Could you set down exactly the lines of the data below, starting at the one that holds "Given: Select 12小时 listing duration" and ending at the one that holds "The image size is (529, 318).", both included, and only those?

* **PROVIDED RECORDS**
=-=-=-=-=
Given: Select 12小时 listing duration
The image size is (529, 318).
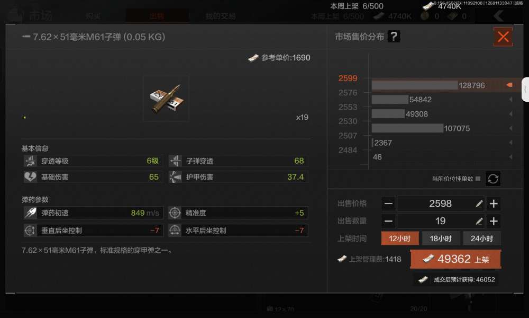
=-=-=-=-=
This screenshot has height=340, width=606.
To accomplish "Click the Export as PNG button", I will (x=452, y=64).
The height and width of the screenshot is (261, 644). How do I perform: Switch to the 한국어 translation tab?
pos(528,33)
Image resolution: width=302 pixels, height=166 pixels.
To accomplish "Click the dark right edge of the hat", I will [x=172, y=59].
=-=-=-=-=
* **TASK RESULT**
Given: Select 12小时 listing duration
The image size is (529, 318).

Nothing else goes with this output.